The staff and building itself are less than half the size of the clinic in Overland Park, which has surgical facilities and provides in-clinic abortions. The WyCo clinic provides only medication abortions, also known as the abortion pill — actually two medications that work up to 11 weeks of pregnancy.

“For some patients, medication abortion is strongly preferred,” said Wales. “They may have anxiety about having an in-clinic procedure. They may be a victim of trauma and not want to go through an in-clinic procedure.

“But for other patients, especially those who are traveling, they don’t want to be on the road home when they begin to have cramping and experience part of the process of medication abortion. So some of them prefer to get a procedure that is in-clinic so they know when they leave that their process is done.”

A mural saying, “Abortion is Health Care” adorns the front window of the new Planned Parenthood health center in Kansas City, Kansas. The clinic, by coincidence, opened the same week in June when the Supreme Court struck down Roe v. Wade.
A mural saying, “Abortion is Health Care” adorns the front window of the new Planned Parenthood health center in Kansas City, Kansas. The clinic, by coincidence, opened the same week in June when the Supreme Court struck down Roe v. Wade.

Don’t know full impact yet

Wales said there are no immediate plans to build new clinics to meet the demand. “We had two facilities in Kansas for a long time, so even having three is a pretty big change for us,” she said.

“So we’re going to try to be thoughtful about what we do next and we’re looking really seriously at whether we need to open another center or whether we can increase appointment access at our current facilities, because the most important thing for our patients is that we are efficient in seeing them, but also seeing them well.

“We’re not going to sacrifice any level of quality or care, at the expense of getting more people in.”

But Planned Parenthood is looking at the trends of where patients are traveling from.

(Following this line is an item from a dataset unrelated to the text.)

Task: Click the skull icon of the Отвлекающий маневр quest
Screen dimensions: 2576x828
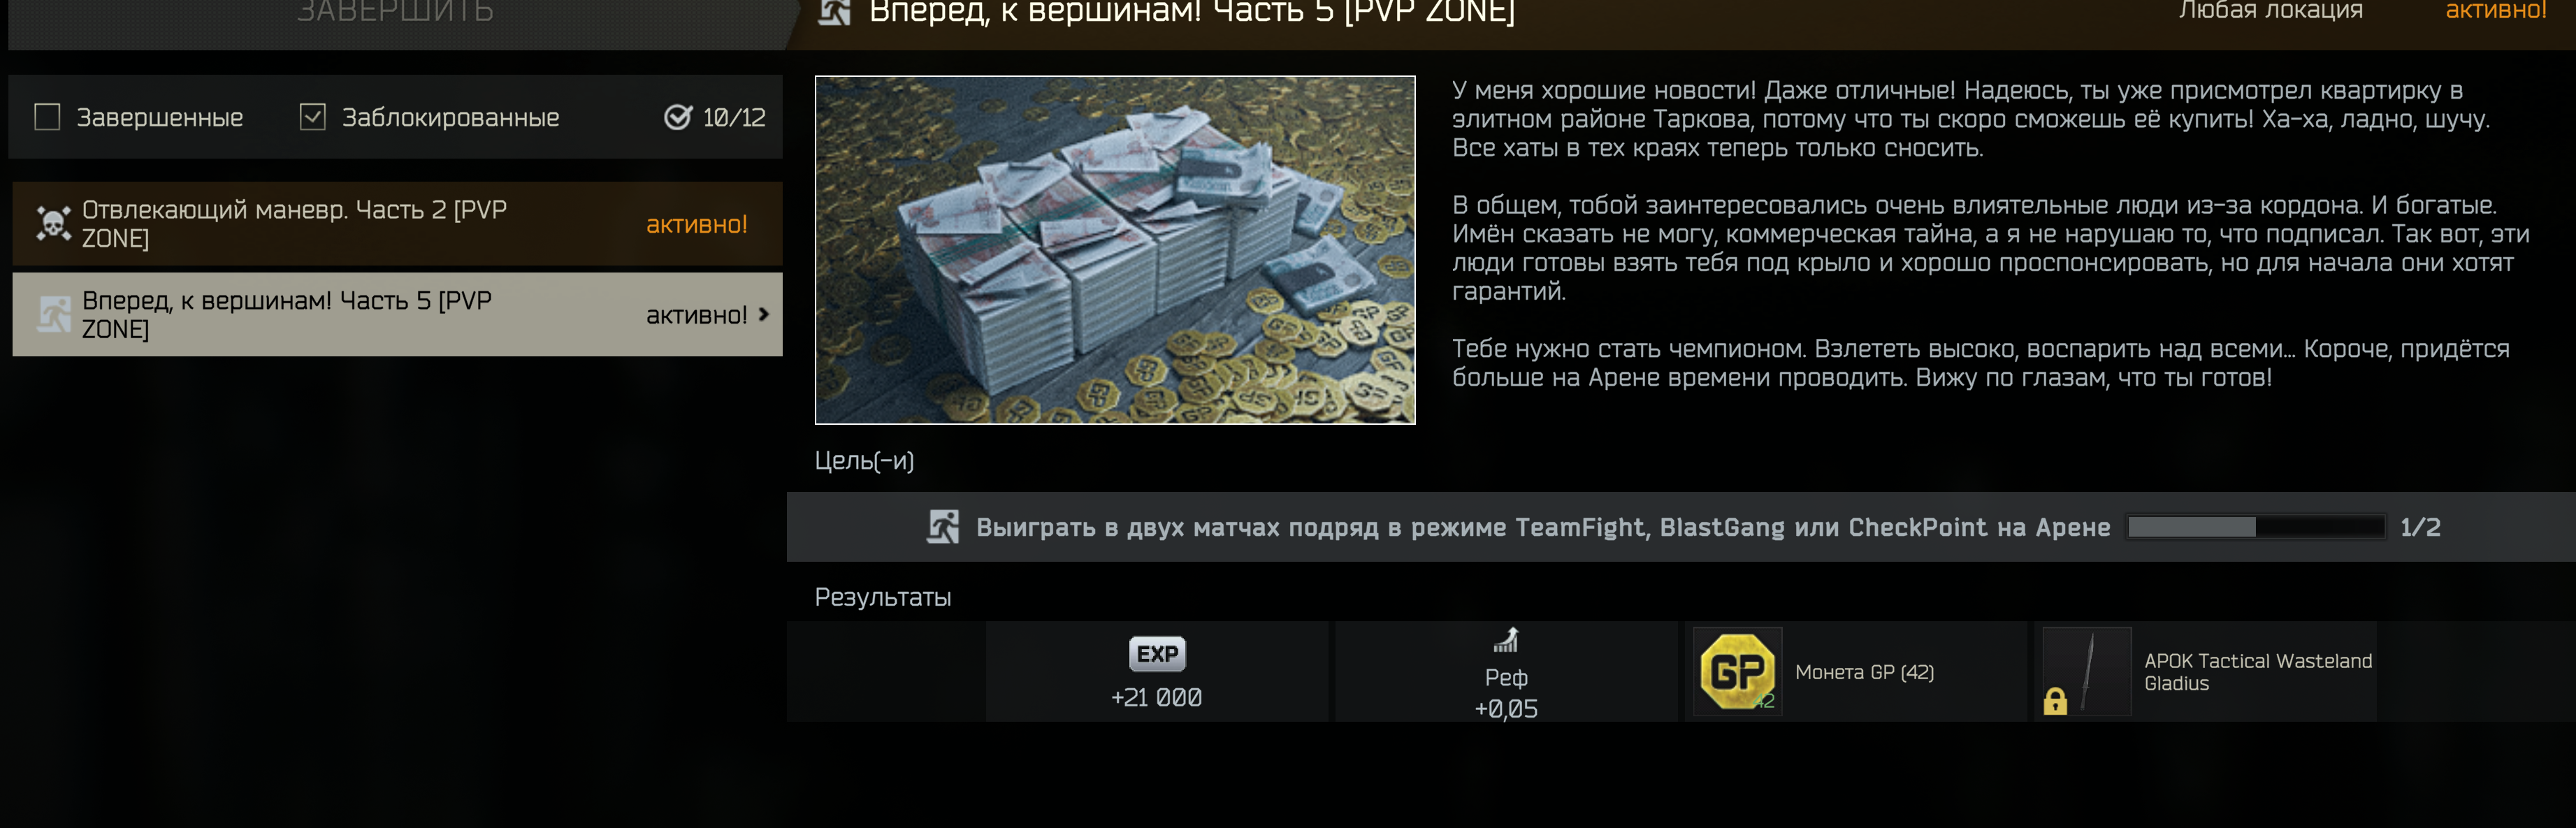Action: (53, 223)
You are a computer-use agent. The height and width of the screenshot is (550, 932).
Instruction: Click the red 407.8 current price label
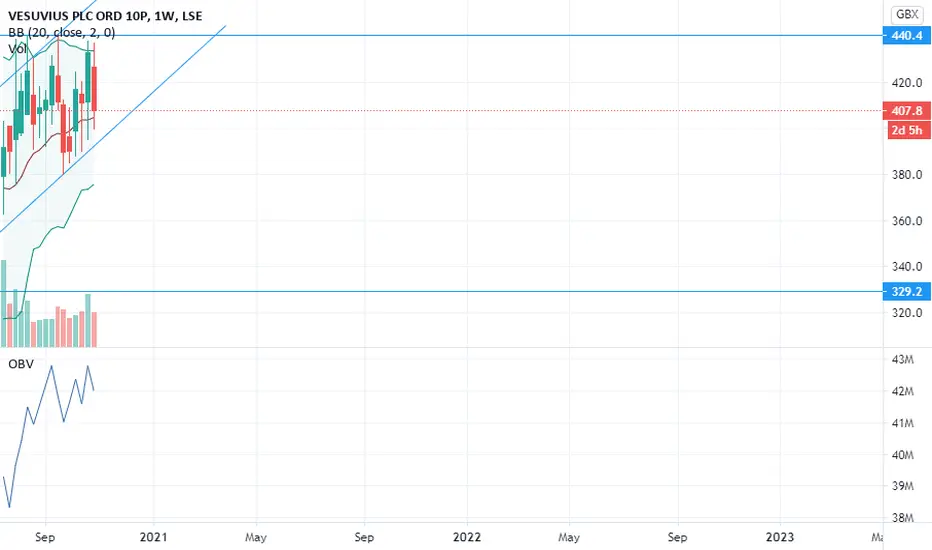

And right now, most of them are coming from south of Kansas.

“So where we need to create access is largely from people coming to the north. That’s why for us expanding hours and having more providers in the Wichita area is really critical,” she said.

She worries about the patients they can’t accommodate, the ones who don’t follow through on referrals and alternatives her staff provides.

“The idea that you are going to have all kinds of members of communities who would have made different choices for themselves, for their families, for their education, their career, I don’t know how that’s going to play out for people,” she said.

“And a lot of times our patients are making what they think are the best decisions for them … for their other children, their needs for their families, and it’s absolutely going to change the dynamic.

“And it’s not at all uncommon that we have patients who say I am choosing not to go forward with this pregnancy because of intimate partner violence or because it’s the healthiest thing for me in a really difficult relationship. And they can’t get care, so they’re going to be affiliated with someone that may be really dangerous for them.

“There are going to be consequences for generations.”

The Great Plains organization made an unprecedented move earlier this month to shut down all its clinics and send employees home for a break, much-needed at that point, said Wales.

Employees were told of the break in June, partly because officials anticipated the Supreme Court’s Roe v. Wade decision, and because clinic employees in Oklahoma were already slammed trying to fill demand for abortion services from Texas residents.

“We told people don’t be available. Try to take care of yourselves,” she said. “And people did take advantage of that. A lot of people went and saw family that they had put off during this wild year. And a lot of people slept, myself included. Then try to come back and be prepared, because the fight is far from over.”